Il parrucchiere per signora è tutta un’altra cosa. Si spettegola sì, ma manca quel velo di rudezza e malinconia che rende quasi magico il basso universo dei barbieri. Per non parlare poi dei negozi di “acconciatori”, ovvero quei parrucchieri per uomo in cui si recano giovani alla moda per avere il taglio all’ultimo grido. Lì non c’è più nemmeno l’ombra di quella che è l’essenza vera della bottega del barbiere di una volta, quella vecchio stile che resiste ai tempi.
Il barbiere storico fa solo quei quattro o cinque tipi di taglio, anche se magari saprebbe farne altri di vario genere. Il fatto è che non gli interessa. Frequenta corsi di aggiornamento, ma poi ignora tutto. Non vi bada. Egli sa bene che non si va dal barbiere per un’acconciatura particolare. Quelle sono cose da donnetta o da “fregnone”, mentre il barbiere è una roba da uomini. Vai da lui al fine di farti tagliare i capelli per comodità e per un minimo di cura, dimostrando in tal modo la tua appartenenza ad una classe di individui che conoscono la vita e la affrontano accettando il destino con virilità, senza inutili superficiali vezzosità.
Varcando la porta del barbiere fai il tuo ingresso in uno spazio altro, in un’altra dimensione, sospesa nel tempo: entri in una specie di congregazione millenaria mascolina.
Lì non ci è arrivato il femminismo, non ci sono arrivate le rivoluzioni, il ’68, il ’77. Il progresso è una chimera, così come la tradizione ed il tradizionalismo. Lì nulla si muove e tutto sta. Il mondo è di fuori. Vi si guarda da qualche finestra – il quotidiano provinciale, il Corriere dello Sport, le becere riviste maschili – e vi si fa volentieri a meno. Poco importa quel che accade. La politica, lo sport, l’attualità, sono solo il pretesto per conversazioni senza pretese. Quello che conta davvero è l’aria di rassegnazione un po’ superba, un poco umile, dipinta sui volti e risonante nelle voci degli avventori.

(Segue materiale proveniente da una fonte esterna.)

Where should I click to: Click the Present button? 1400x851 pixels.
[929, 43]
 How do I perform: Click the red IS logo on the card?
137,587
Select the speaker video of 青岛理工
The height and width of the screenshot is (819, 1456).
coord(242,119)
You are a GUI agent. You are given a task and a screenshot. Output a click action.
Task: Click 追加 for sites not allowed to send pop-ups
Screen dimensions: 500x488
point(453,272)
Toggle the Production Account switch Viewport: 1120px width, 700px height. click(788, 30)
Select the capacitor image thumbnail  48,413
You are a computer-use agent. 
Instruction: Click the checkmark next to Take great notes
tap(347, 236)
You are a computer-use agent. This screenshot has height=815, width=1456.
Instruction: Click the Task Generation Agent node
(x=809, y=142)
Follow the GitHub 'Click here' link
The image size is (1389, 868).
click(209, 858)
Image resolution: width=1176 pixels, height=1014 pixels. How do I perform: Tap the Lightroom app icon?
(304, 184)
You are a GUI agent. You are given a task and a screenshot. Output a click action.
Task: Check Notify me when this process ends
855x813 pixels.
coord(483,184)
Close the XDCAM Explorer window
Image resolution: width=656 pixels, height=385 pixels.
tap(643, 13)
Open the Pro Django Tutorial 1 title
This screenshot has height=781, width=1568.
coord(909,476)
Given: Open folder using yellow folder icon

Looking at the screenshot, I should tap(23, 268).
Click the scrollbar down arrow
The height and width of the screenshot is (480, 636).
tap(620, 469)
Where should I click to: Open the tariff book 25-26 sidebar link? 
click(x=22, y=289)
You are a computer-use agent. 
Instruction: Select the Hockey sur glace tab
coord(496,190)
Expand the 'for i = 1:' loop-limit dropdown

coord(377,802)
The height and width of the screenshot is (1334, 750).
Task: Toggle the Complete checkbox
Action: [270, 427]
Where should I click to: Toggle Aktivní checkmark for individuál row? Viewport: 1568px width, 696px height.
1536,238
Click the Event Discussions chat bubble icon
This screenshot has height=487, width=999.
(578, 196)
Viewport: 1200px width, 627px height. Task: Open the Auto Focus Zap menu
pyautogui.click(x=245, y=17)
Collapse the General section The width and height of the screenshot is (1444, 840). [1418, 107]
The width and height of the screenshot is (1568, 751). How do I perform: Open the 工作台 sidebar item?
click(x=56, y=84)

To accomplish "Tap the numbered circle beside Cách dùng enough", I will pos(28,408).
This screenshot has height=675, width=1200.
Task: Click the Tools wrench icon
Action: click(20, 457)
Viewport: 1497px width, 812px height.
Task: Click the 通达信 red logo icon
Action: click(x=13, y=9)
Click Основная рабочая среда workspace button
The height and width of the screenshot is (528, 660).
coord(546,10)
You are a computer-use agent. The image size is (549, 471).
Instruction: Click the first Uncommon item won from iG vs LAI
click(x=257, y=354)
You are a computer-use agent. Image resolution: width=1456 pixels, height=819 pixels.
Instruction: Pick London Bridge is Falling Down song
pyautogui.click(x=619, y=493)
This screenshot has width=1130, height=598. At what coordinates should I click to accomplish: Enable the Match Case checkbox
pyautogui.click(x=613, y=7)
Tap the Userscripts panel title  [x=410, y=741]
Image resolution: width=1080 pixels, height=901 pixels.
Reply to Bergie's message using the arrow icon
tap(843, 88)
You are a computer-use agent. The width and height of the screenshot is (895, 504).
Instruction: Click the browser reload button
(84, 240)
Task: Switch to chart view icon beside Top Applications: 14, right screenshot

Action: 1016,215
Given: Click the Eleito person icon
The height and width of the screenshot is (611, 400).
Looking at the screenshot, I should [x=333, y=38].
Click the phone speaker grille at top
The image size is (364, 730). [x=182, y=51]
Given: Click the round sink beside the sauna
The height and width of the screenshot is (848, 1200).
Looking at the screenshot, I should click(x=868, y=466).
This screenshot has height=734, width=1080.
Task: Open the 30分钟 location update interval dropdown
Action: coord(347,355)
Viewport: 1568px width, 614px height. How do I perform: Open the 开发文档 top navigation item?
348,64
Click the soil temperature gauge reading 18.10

C’è molto più del mero qualunquismo: è il disincanto che porta a parlare con sufficienza, talvolta ai limiti della stucchevolezza. La semplicità spesso rasenta il semplicistico, è vero, ma fa tutto parte della costruzione affascinante di quel palcoscenico volgare.

Dal barbiere ci si spoglia di ogni convenzione di buona creanza. Ci si attiene solo ad un codice arcaico che si adatta alle generazioni. Guai ad esempio a mostrarsi inesperti o disinteressati ai motori: si viene subito guardati come alieni e si acquista fama di tipi strani, stravaganti, incomprensibili. “Hai visto che bella la nuova Opel Astra?” “Uh, no, non ci capisco granché di questa cose” “Ma-ma-ma…o_O…Come?! La nuova Astra! Quella uscita da poco, duemila di cilindrata. Mah…”. Neanche si viene tacciati di omosessualità (colpa in fondo nemmeno troppo grave: al massimo ci si becca due battutine, cattive, certo, ma discriminazione vera e propria si fa altrove, a ben più alti livelli), bensì bollati come individui totalmente diversi, anormali, avvolti da un insondabile mistero. Mentre dal barbiere tutto è trasparente. Solo i termini “ragazza” e “donna” non vengono mai pronunciati. Quelli non posso venir nominati, come il nome di Jahvè per la religione ebraica. Sarebbe come un’ardita esposizione della propria sensibilità, cosa che va bene per il cinema, ma lì bisogna essere duri e smaliziati. Un pizzico di poesia significherebbe la rottura dell’atmosfera prosaica. Ecco che allora si utilizzano sinonimi come il vago “una” (“Trombavo con una”), il sempreverde “fica”, fino al pirotecnico “maschiotta”.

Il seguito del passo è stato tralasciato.